Alexander Ebert – Alexander

A question arises from Alexander Ebert’s solo album: if you are to make a record that sounds more or less like your band’s previous work then why bother doing it at all? Well, taking into consideration that Ebert took the term ‘solo’ literally and wrote and performed every aspect of the album by himself you tend to overlook that question and allow yourself to be impressed by his effort.
Opening with the unashamedly positive track Let’s Win! the album sets the pace for a happy and carefree album with jangling guitars and tambourines but it then grounds itself with tracks like Truth and Bad Bad Love highlighting vocals and bass, only to become horribly depressing in Old Friend and Glimpses, which makes you second guess how happy Ebert really is in his more upbeat tunes.

Lyrically the album is also fairly strong with Ebert trying to make sense of life and relationships, most of the tracks revolve around finding someone and the ensuing happiness, the reality when relationships do not live up to the expectations and some pretty bleak moments when nothing seems to work out.  Truth is a great example of Ebert attempting to deal with the darker aspects of his tumultuous life and the accompanying tempo works really well. However there are at times where you are you listening to a track and think ‘Did he really just say [insert bizarre phrase]?‘ which can be distracting. Yes, he really does ask his love interest to ‘…drop [her] fears like little turds’.

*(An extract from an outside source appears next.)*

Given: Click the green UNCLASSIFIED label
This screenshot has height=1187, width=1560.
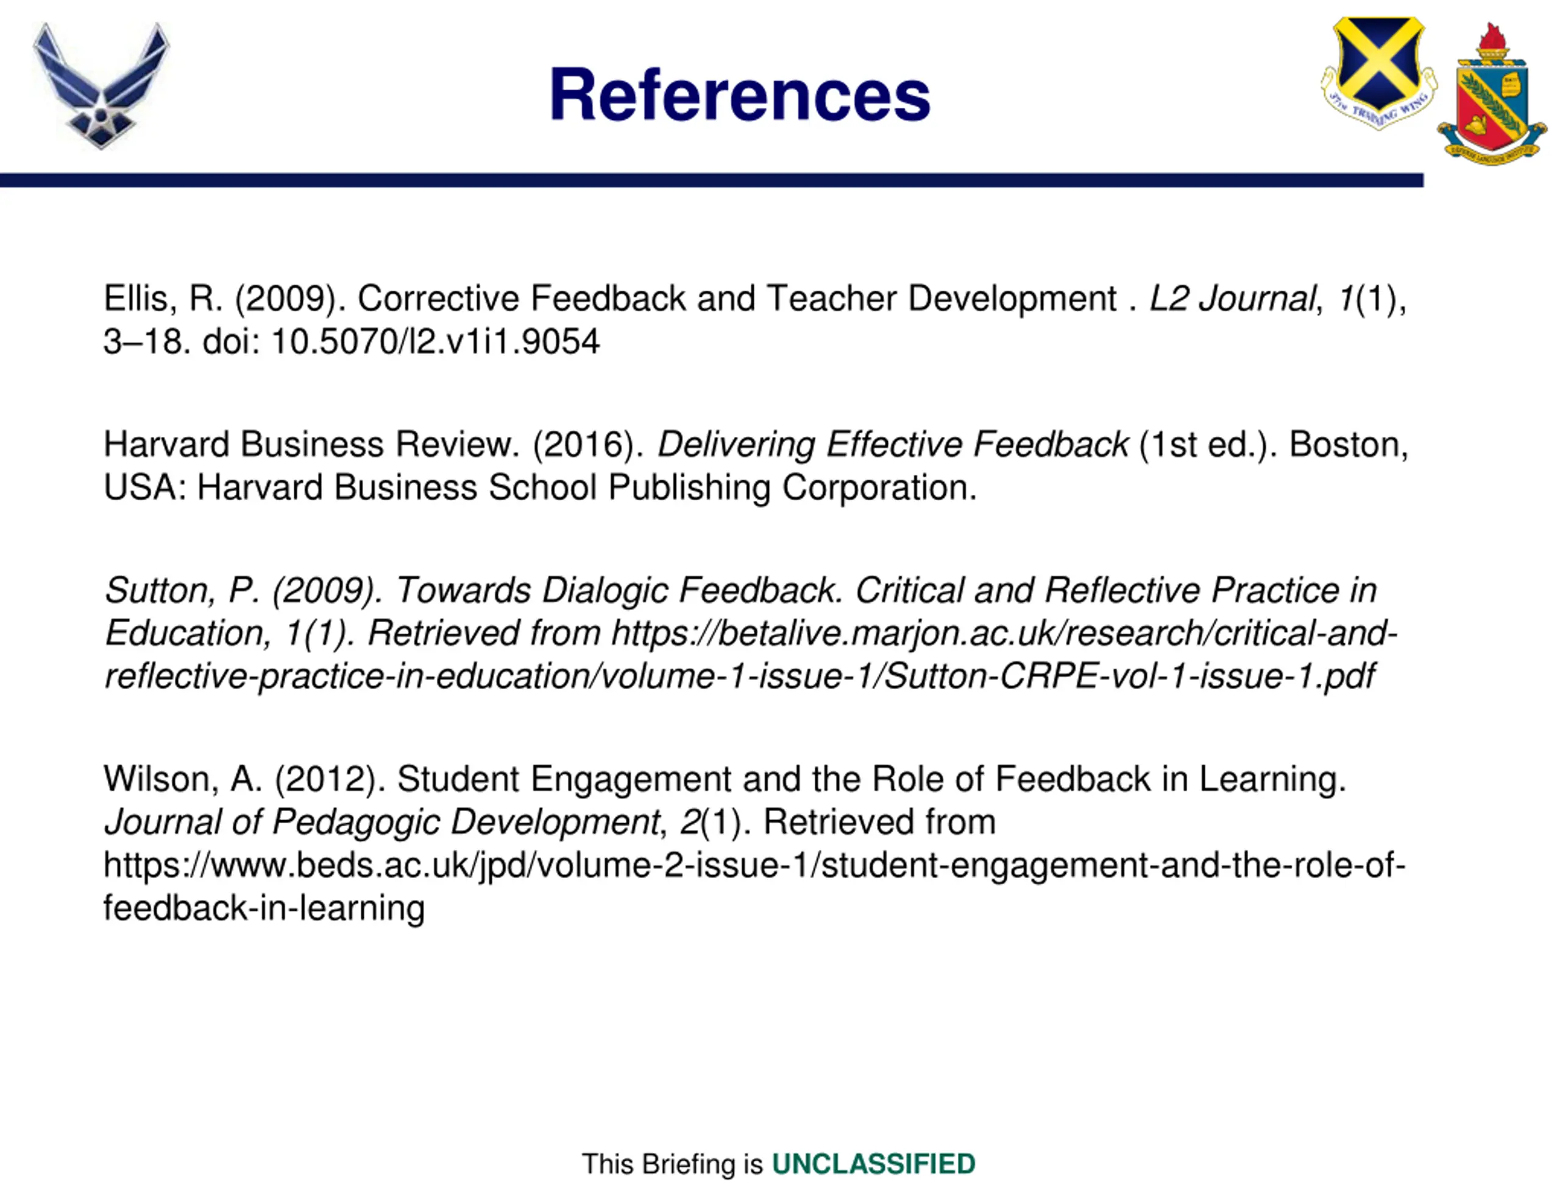Looking at the screenshot, I should tap(873, 1164).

Alexander meanders all over the emotional landscape with a touch of southern charm, at times leaving you boundlessly joyous to downright gloomy – much like his work in Edward Sharpe and the Magnetic Zeroes –  but the notion of it being performed by him alone seems to make the emotion a little bit more personable. Once you finish the album you tend to have a sense of hope for something better than anything definitive, but the journey is well worth it.